Scholastic Kids Press Corp is located at the URL found at http://blogs.scholastic.com/kidspress.   This blog features news for kids by kids.  Topics range from political campaigns, to science, teaching, acting, book reviews, movies, sports, entertainment, and special reports.  The Scholastic Kid Reporters, ages 9-14, are blogging from across America. 
This blog also has links for teachers, parents, students, administrators, librarians, and book clubs.  Resources and Tools for teachers include daily starters, lesson plans, planning calendars, printables, mini-books, freebies, videos.  Strategies and Ideas include new teacher support, professional resources, teacher-to-teacher blogs, virtual field trips, teacher share, early childhood today, and videos for professional development.  Student activities include computer lab favorites, interactive whiteboard, kids press corps, and scholastic news.  Books, ebooks, and the virtual teachers’ store are other included resources on this site.  Teaching with Kids Press Corps is another resource that is a link for teachers.  There is also a link where students aged 9 to 14 may apply online to become reporters










Tuesday, March 20, 2012

Lesson Planning, Differentiation, and Assessment


In my district, all teachers are required to use a template for lesson planning which ensures that all of the learners are exposed to uniformity in the structured lessons regardless of the academic discipline.  Use of the template guarantees standard operating procedures.   

My preferred way of working through the design of a lesson plan is to establish parameters by carefully developing goals and objectives that are appropriate; then focusing on the processes and instructional strategies that will make the curriculum interactive with each student, thereby making it work effectively in the classroom setting.

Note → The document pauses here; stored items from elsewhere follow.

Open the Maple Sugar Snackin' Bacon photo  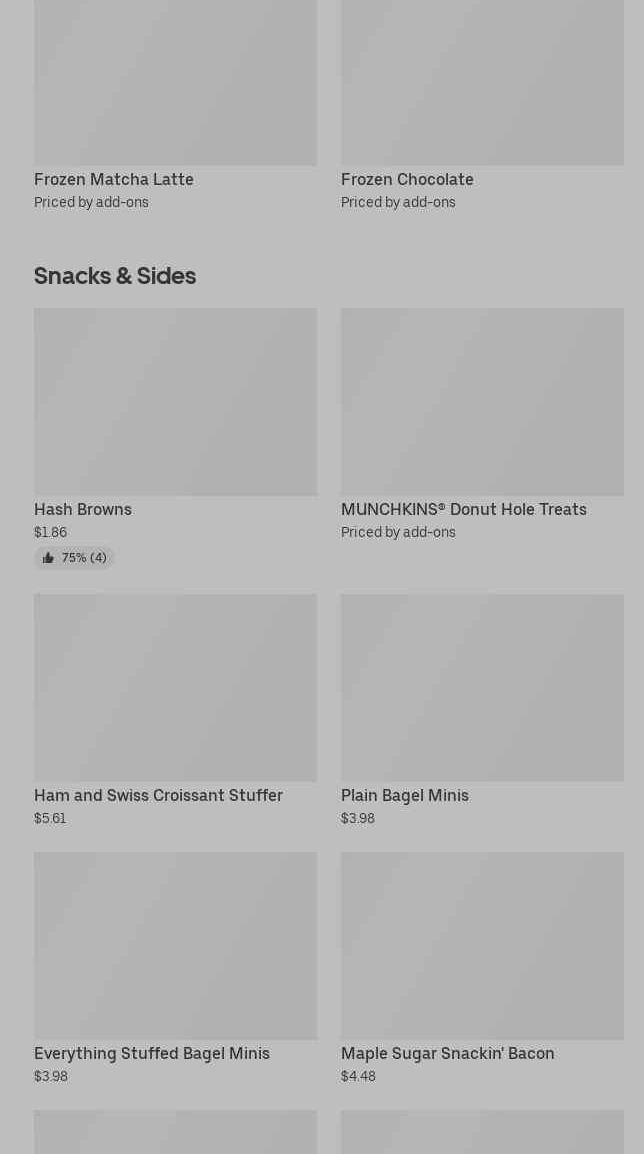point(482,945)
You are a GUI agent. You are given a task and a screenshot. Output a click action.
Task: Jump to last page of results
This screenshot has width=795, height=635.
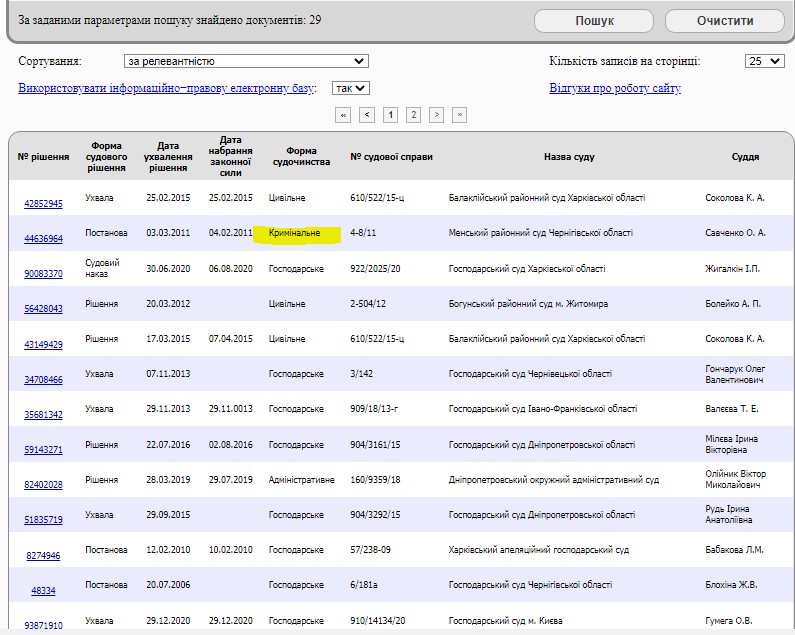(459, 115)
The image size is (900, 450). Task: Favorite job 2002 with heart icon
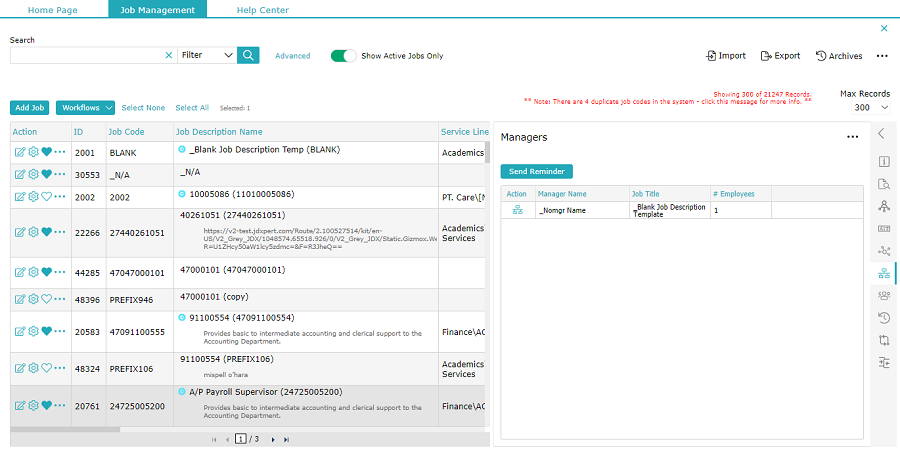[x=46, y=197]
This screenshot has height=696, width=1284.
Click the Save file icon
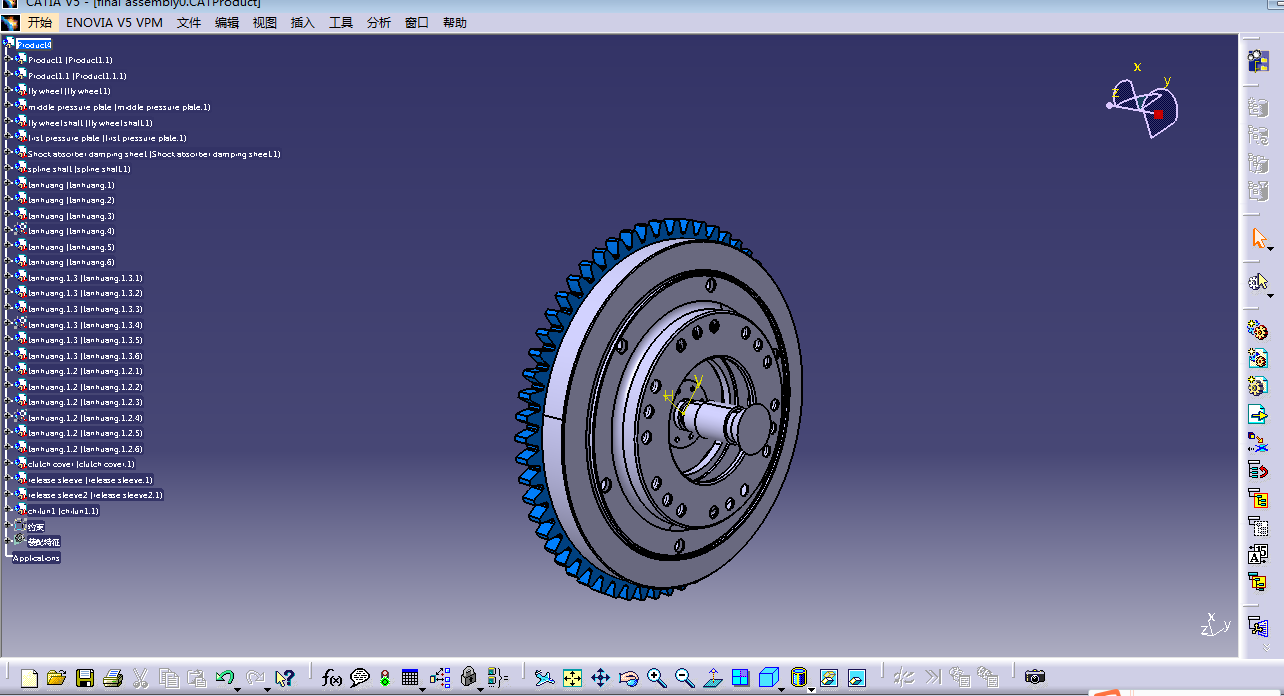point(85,678)
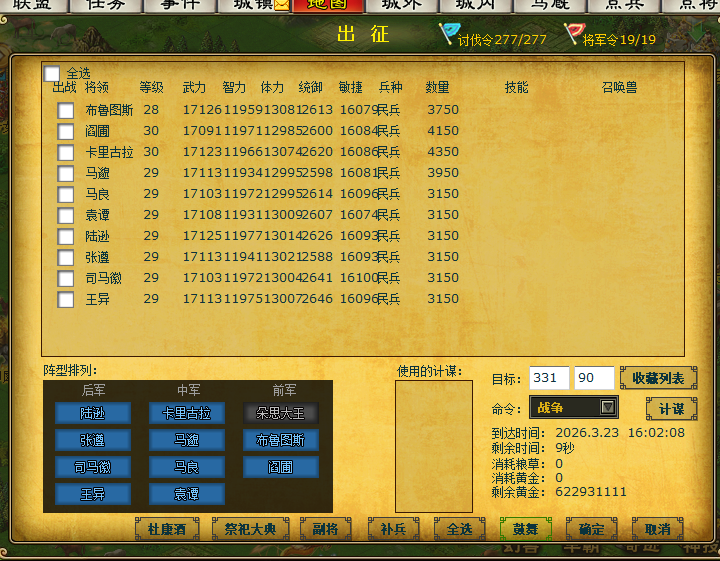Open the 收藏列表 favorites list

pyautogui.click(x=659, y=379)
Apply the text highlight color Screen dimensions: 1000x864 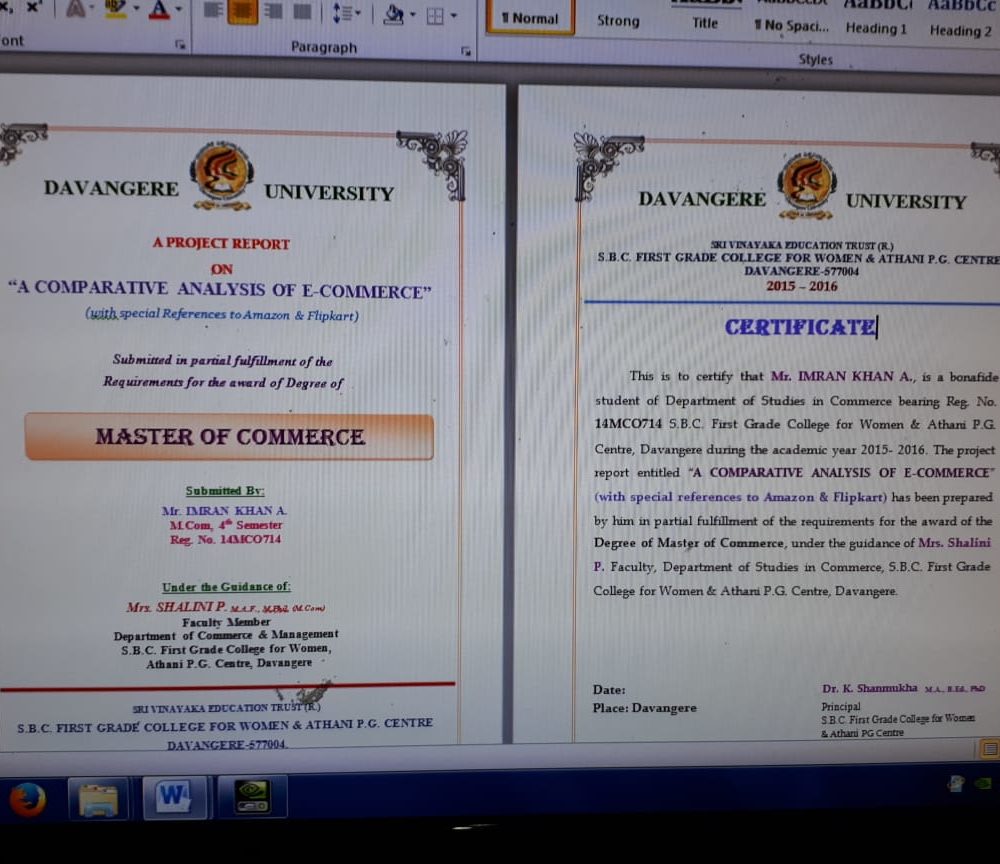click(x=114, y=11)
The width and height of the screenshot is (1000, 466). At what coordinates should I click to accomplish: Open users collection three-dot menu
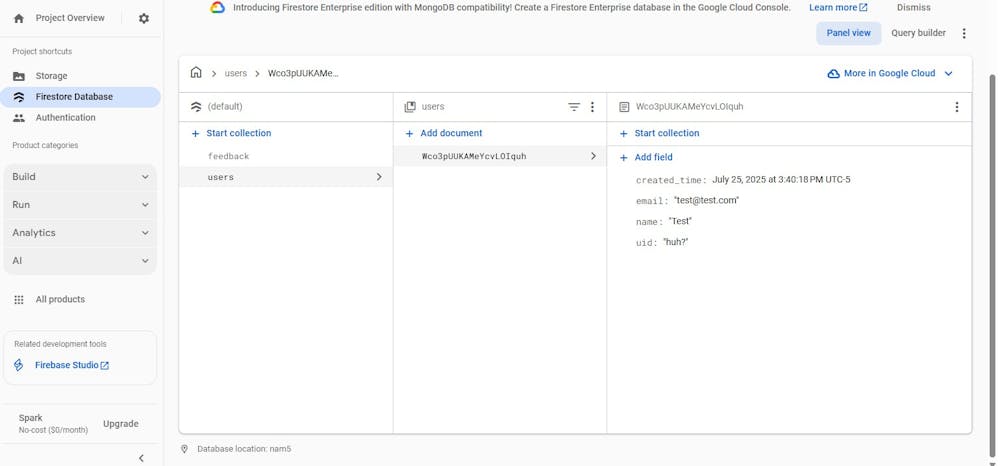(592, 107)
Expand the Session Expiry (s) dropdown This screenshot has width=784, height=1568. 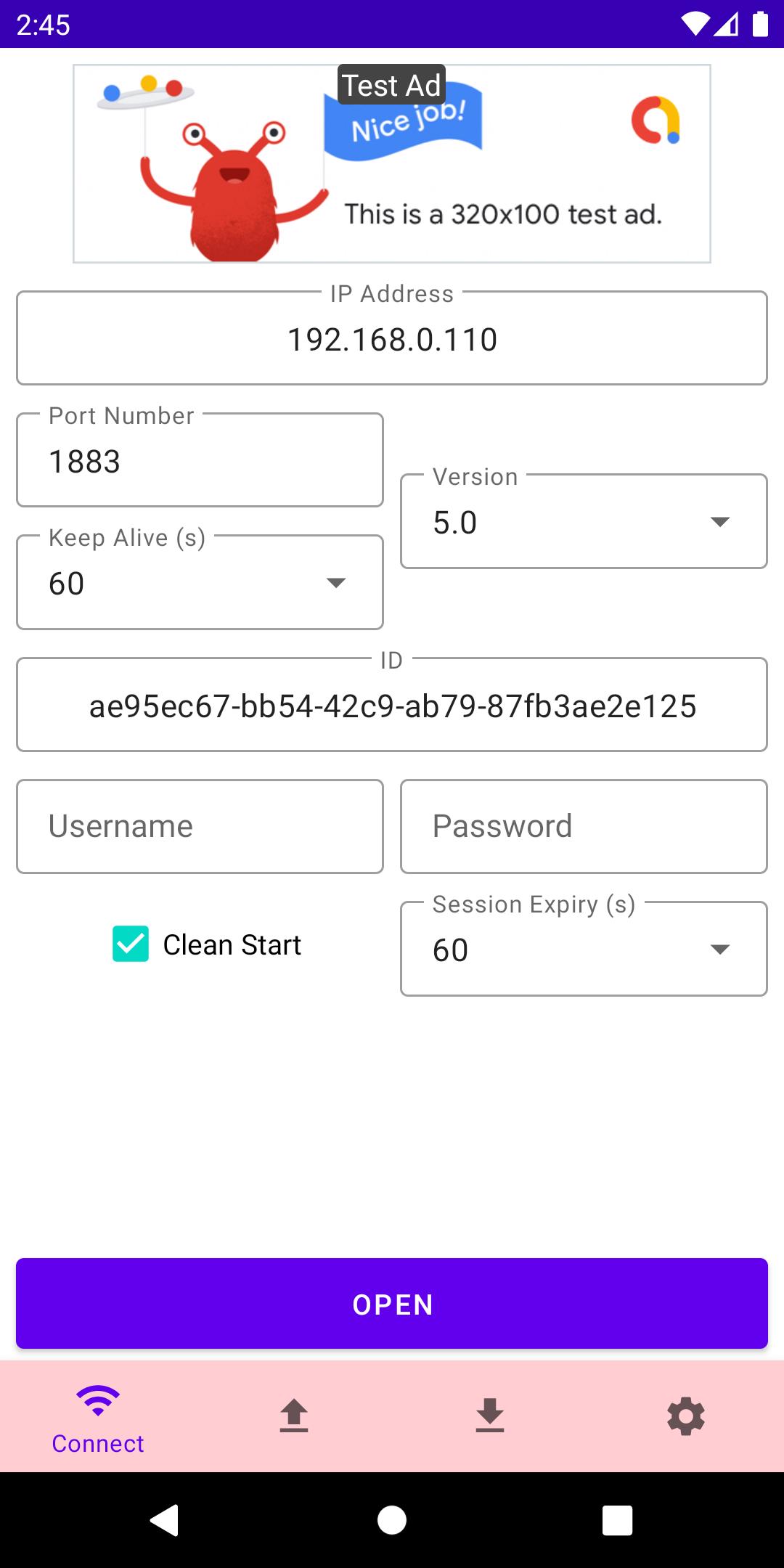[x=584, y=949]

Why? The reason is because research has demonstrated that an appropriate combination of strategies must be used under particular circumstances for maximum effectiveness. I have never seen this one strategy fail:  When assessing students, I utilize words that signify brilliance and high achievement externally from the campus environment, and then bestow the honor on each student as mastery of the objectives is demonstrated one-by-one.  I got the idea from witnessing the gratitude and satisfaction that each of the characters from the Wizard of Oz displayed as that special something that was sought was bestowed upon each of them by the Wizard.  
I have never seen students react so positively in any instance in my career.  To use complimentary words costs a teacher nothing.  The joy that it brings is priceless.  Differentiation implies that each student will hear the desired compliments when the outcomes are assessed as those that are desired, and sometimes surprisingly beyond the expected.  I have always used it with teens and adult learners, but I am thrilled to see the glee on the faces of those who are in grades PreK-5.